▸ HOW TO COMPLETE THIS TASK
Copy, exactly and without additions, every line in the records below from the one holding "Switch to the sun light theme icon" through the one holding "Screen dimensions: 1280x688", both ends included.
INPUT RECORDS Start Marker
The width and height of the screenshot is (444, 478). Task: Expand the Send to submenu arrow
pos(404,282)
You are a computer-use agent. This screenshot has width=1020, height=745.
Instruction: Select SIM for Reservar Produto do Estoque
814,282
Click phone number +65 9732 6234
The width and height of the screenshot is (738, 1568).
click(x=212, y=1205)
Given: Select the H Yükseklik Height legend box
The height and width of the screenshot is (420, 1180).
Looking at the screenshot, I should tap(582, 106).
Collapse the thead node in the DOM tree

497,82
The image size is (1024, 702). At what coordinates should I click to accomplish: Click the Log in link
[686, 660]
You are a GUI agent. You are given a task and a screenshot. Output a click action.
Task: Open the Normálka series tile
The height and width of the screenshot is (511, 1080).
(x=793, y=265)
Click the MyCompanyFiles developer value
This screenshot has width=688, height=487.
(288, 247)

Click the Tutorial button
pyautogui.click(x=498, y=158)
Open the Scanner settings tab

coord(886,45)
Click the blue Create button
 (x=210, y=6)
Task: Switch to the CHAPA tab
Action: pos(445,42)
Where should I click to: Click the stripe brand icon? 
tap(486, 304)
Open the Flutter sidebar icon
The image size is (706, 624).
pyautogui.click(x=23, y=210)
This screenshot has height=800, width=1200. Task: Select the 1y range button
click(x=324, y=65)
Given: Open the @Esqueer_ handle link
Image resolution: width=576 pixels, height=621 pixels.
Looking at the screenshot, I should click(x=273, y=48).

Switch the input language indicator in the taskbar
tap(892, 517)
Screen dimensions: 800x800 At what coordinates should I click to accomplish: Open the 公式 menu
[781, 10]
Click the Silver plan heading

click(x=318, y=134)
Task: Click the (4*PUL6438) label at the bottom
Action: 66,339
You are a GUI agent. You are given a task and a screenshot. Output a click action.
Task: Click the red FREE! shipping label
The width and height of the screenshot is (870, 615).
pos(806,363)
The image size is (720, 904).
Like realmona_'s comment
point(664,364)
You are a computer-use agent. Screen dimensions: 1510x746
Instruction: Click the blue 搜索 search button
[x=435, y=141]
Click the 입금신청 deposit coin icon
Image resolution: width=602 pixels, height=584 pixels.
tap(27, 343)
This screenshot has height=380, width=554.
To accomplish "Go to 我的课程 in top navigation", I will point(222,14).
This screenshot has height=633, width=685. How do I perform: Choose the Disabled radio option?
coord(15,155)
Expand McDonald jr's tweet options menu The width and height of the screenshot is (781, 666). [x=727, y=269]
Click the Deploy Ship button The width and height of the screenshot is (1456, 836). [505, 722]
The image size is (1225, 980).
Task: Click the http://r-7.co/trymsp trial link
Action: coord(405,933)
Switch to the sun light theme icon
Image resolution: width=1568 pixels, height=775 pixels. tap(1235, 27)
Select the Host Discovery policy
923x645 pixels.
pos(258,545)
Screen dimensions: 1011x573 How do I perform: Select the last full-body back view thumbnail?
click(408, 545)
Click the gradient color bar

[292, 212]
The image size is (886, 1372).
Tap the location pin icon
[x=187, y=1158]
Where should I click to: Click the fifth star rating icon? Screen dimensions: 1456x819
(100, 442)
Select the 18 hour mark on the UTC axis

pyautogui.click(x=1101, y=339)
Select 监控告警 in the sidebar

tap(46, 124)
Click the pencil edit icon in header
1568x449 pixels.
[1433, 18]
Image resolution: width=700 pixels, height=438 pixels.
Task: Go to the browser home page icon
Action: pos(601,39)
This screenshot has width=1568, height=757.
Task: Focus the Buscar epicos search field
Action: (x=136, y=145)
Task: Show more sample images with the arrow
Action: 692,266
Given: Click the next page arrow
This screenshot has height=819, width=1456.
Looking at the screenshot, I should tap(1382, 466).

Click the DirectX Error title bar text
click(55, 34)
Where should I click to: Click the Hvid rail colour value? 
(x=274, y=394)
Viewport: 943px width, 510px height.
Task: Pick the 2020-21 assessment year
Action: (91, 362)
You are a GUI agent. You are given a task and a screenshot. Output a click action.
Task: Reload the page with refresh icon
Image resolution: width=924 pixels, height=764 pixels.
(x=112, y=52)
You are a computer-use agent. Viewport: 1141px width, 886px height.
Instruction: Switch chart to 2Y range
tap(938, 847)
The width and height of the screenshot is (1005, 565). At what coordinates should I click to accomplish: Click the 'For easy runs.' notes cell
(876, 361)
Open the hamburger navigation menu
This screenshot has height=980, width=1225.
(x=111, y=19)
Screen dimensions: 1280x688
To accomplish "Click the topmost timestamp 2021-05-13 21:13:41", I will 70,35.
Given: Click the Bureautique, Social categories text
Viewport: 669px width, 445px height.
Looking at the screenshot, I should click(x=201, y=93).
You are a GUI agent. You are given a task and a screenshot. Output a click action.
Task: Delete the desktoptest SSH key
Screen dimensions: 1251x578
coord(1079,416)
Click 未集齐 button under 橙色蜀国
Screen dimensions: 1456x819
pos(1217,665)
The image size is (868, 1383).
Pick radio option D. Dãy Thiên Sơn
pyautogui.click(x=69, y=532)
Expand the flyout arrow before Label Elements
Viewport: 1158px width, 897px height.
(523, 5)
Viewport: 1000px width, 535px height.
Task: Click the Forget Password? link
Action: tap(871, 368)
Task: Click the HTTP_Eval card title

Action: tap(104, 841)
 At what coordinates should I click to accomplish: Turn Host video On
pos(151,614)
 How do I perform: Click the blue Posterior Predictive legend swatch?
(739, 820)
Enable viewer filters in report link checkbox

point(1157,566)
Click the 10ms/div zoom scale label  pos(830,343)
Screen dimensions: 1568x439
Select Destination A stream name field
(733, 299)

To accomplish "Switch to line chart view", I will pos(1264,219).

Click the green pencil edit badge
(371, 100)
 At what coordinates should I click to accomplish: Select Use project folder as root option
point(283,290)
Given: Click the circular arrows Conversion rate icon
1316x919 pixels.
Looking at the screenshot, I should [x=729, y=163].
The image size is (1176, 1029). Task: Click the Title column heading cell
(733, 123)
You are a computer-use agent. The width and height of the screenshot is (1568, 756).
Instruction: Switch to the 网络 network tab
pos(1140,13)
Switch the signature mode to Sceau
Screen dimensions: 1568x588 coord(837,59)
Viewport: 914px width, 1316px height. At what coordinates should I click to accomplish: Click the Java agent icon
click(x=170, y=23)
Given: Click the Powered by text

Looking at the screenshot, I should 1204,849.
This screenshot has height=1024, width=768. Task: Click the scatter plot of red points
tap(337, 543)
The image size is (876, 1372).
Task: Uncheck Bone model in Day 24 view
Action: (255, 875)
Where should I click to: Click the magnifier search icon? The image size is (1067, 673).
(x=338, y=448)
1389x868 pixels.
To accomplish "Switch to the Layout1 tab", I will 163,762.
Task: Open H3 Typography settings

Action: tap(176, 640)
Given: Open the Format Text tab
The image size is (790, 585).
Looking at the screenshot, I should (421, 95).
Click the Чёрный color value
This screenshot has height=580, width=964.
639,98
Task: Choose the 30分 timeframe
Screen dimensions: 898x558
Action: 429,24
INPUT RECORDS End Marker
▸ RESPONSE BOX
Switch to the sun light theme icon
Image resolution: width=1568 pixels, height=775 pixels. tap(1235, 27)
Select the Host Discovery policy
923x645 pixels.
pos(258,545)
Screen dimensions: 1011x573 How do I perform: Select the last full-body back view thumbnail?
click(408, 545)
Click the gradient color bar

[292, 212]
The image size is (886, 1372).
Tap the location pin icon
[x=187, y=1158]
Where should I click to: Click the fifth star rating icon? Screen dimensions: 1456x819
(100, 442)
Select the 18 hour mark on the UTC axis

pyautogui.click(x=1101, y=339)
Select 监控告警 in the sidebar

tap(46, 124)
Click the pencil edit icon in header
1568x449 pixels.
[1433, 18]
Image resolution: width=700 pixels, height=438 pixels.
Task: Go to the browser home page icon
Action: pos(601,39)
This screenshot has width=1568, height=757.
Task: Focus the Buscar epicos search field
Action: (x=136, y=145)
Task: Show more sample images with the arrow
Action: 692,266
Given: Click the next page arrow
This screenshot has height=819, width=1456.
Looking at the screenshot, I should tap(1382, 466).

Click the DirectX Error title bar text
click(55, 34)
Where should I click to: Click the Hvid rail colour value? 
(x=274, y=394)
Viewport: 943px width, 510px height.
Task: Pick the 2020-21 assessment year
Action: (91, 362)
You are a GUI agent. You are given a task and a screenshot. Output a click action.
Task: Reload the page with refresh icon
Image resolution: width=924 pixels, height=764 pixels.
(x=112, y=52)
You are a computer-use agent. Viewport: 1141px width, 886px height.
Instruction: Switch chart to 2Y range
tap(938, 847)
The width and height of the screenshot is (1005, 565). At what coordinates should I click to accomplish: Click the 'For easy runs.' notes cell
(876, 361)
Open the hamburger navigation menu
This screenshot has height=980, width=1225.
(x=111, y=19)
Screen dimensions: 1280x688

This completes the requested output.